Copy the data from the line containing "You are a computer-use" through the line containing "pyautogui.click(x=598, y=149)", leaving the pictures out of your answer.

SUPPLIED MATERIAL:
━━━━━━━━━━

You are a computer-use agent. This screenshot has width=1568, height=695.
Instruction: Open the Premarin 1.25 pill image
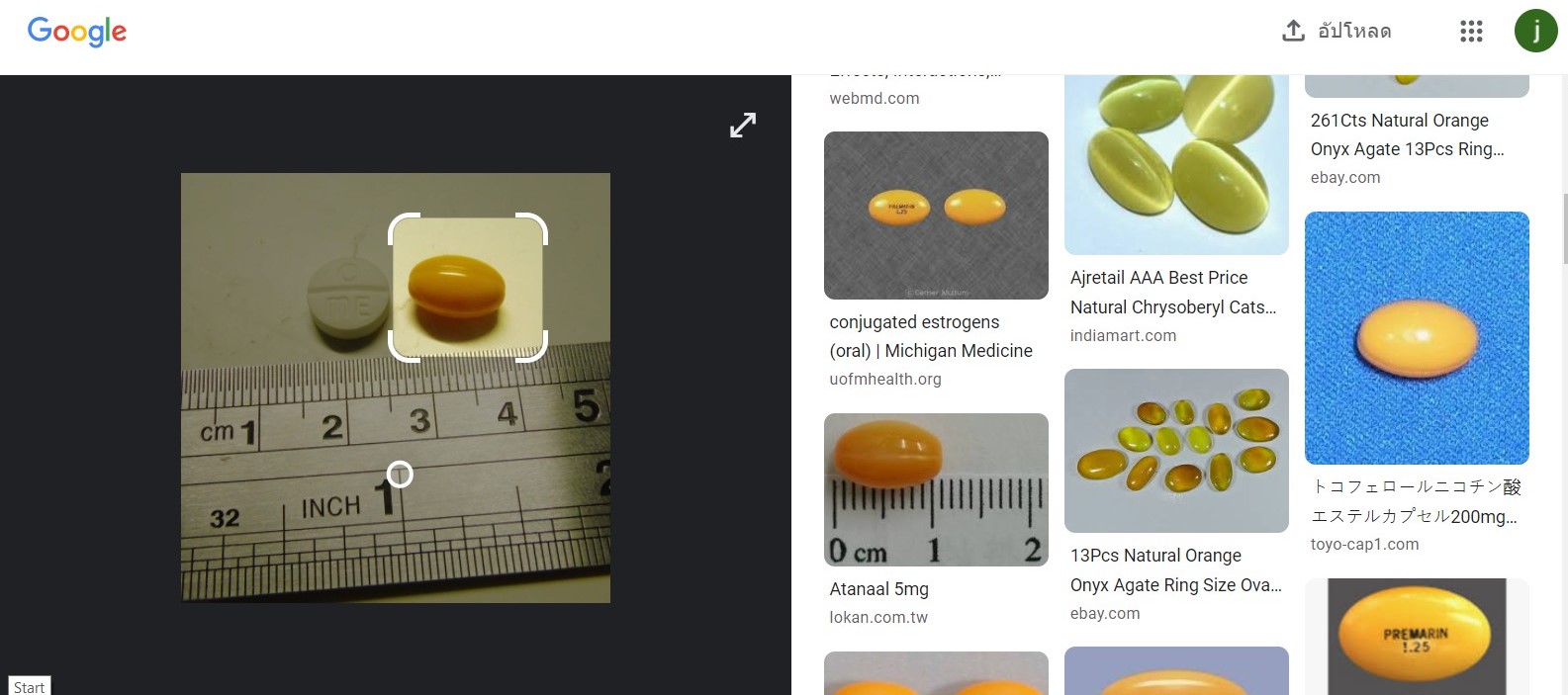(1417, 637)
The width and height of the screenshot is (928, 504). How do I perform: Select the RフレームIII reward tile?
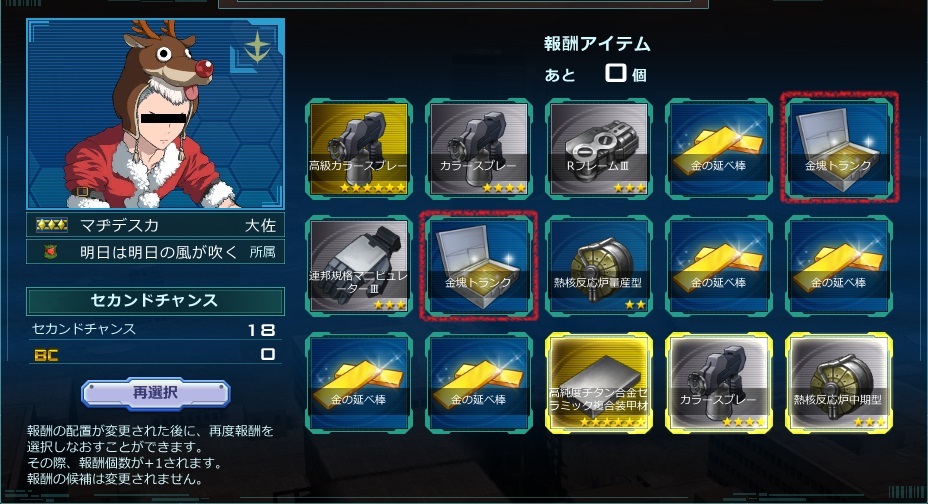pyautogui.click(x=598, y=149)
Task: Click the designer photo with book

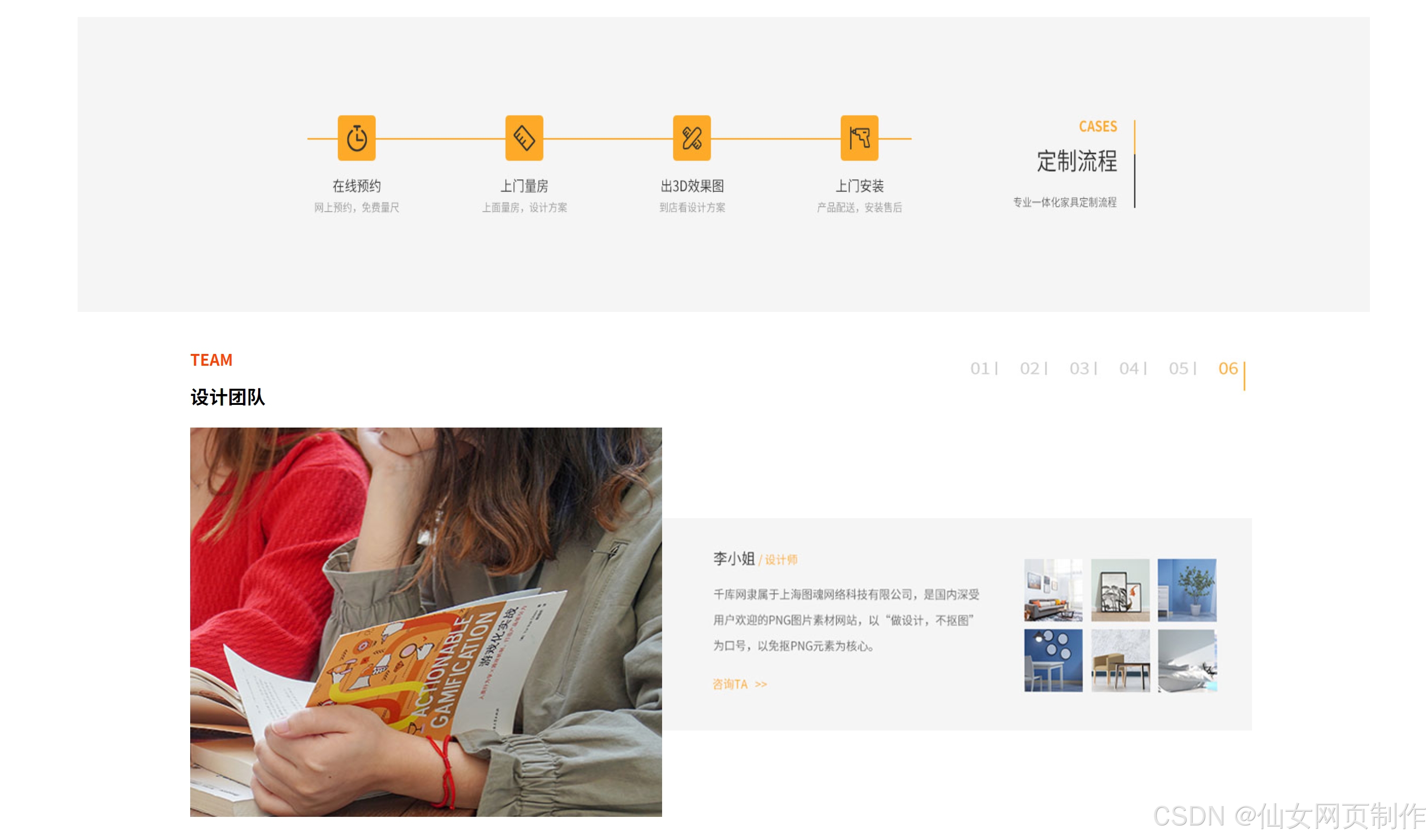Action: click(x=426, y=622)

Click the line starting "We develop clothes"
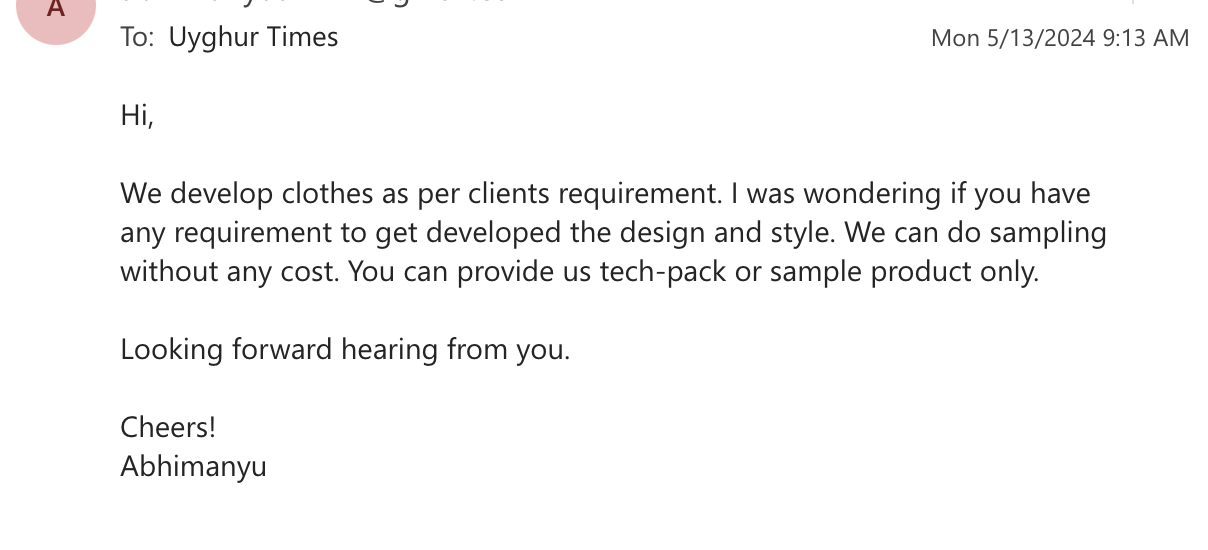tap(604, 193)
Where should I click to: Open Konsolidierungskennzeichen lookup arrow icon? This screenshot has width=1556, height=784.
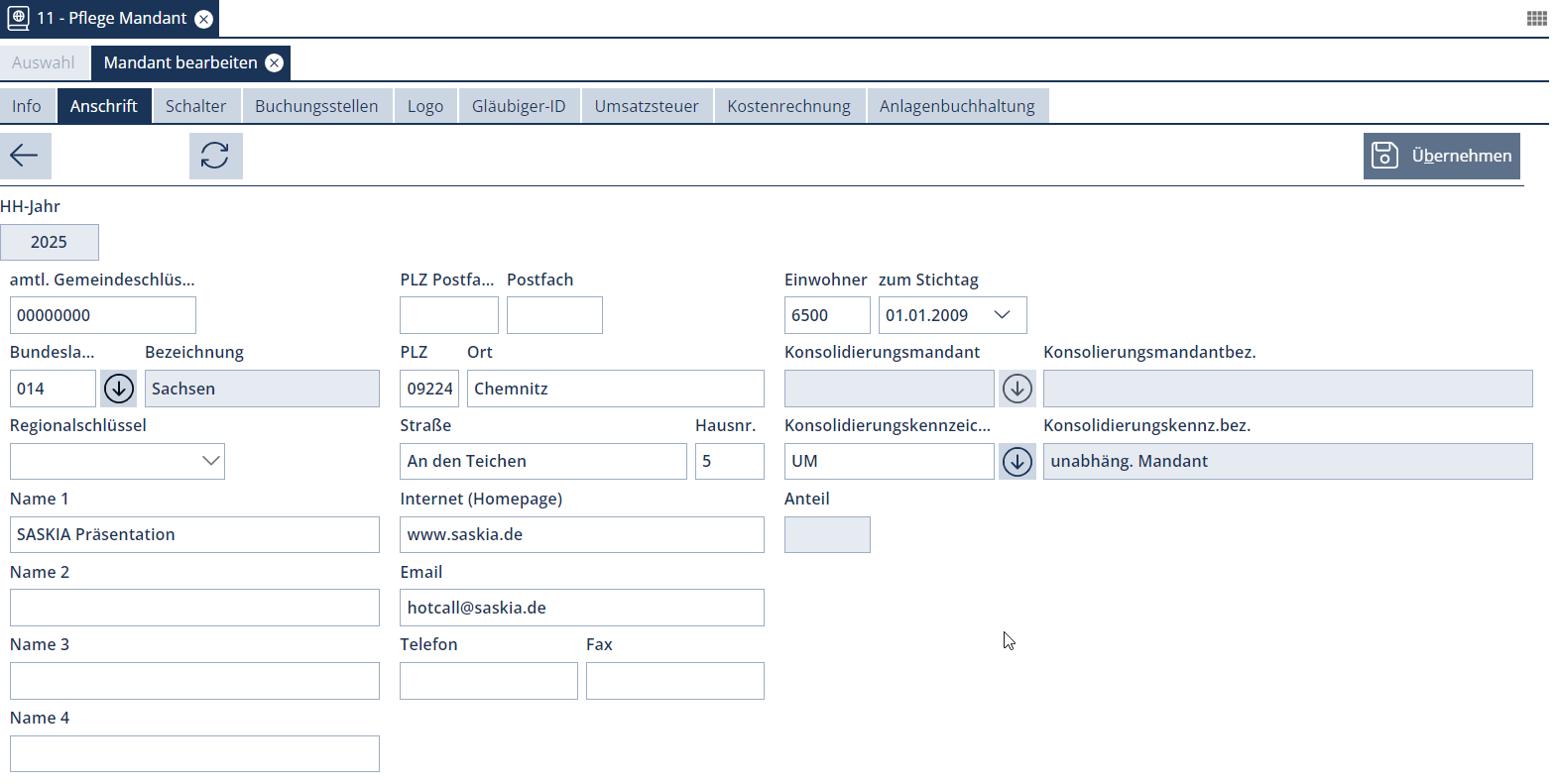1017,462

━━━━━━━━━━

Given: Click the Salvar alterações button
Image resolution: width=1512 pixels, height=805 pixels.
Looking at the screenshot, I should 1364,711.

━━━━━━━━━━

RESULT:
You are a computer-use agent. This screenshot has width=1568, height=695.
Instruction: Open the Premarin 1.25 pill image
(1417, 637)
The width and height of the screenshot is (928, 504). How do I perform: Select the RフレームIII reward tile?
pyautogui.click(x=598, y=149)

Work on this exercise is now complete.